* Dataset excerpts *
⟨
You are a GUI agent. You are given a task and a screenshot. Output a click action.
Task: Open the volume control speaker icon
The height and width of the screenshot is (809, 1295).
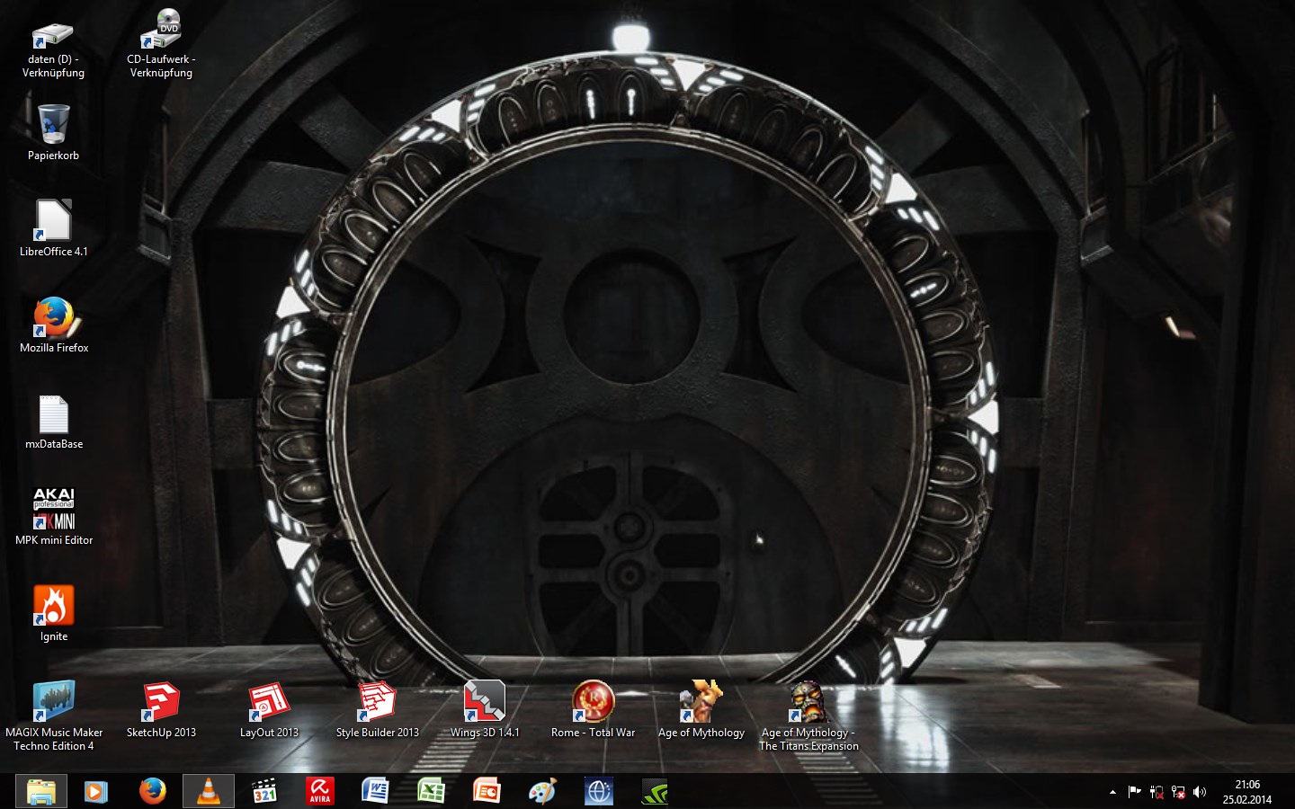1200,792
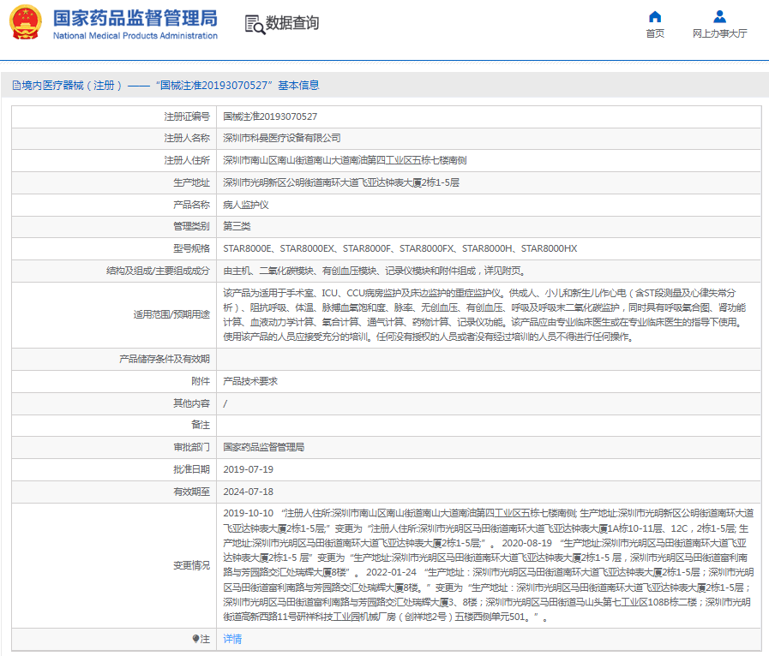This screenshot has height=656, width=769.
Task: Click the product name 病人监护仪 cell
Action: pyautogui.click(x=246, y=205)
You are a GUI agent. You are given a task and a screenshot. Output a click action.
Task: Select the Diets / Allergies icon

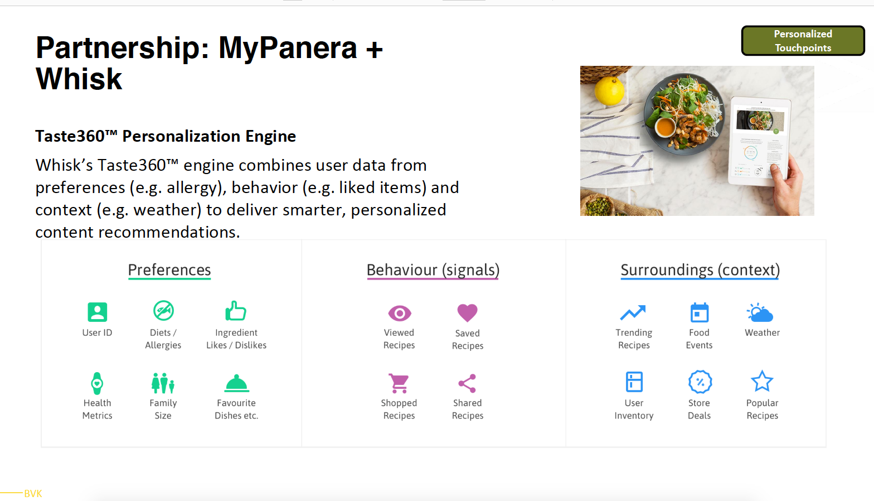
⟩
* Task to carry out *
Skip every picture and retype only the lines from the line with "Task: Open the volume control speaker icon" through the last line of the listing, both ends included, exactly as they appear.

* Written answer *
Task: Open the volume control speaker icon
The height and width of the screenshot is (809, 1295).
1200,792
This screenshot has height=656, width=769.
Task: Click the product name 病人监护仪 cell
Action: pyautogui.click(x=246, y=205)
You are a GUI agent. You are given a task and a screenshot. Output a click action.
Task: Select the Diets / Allergies icon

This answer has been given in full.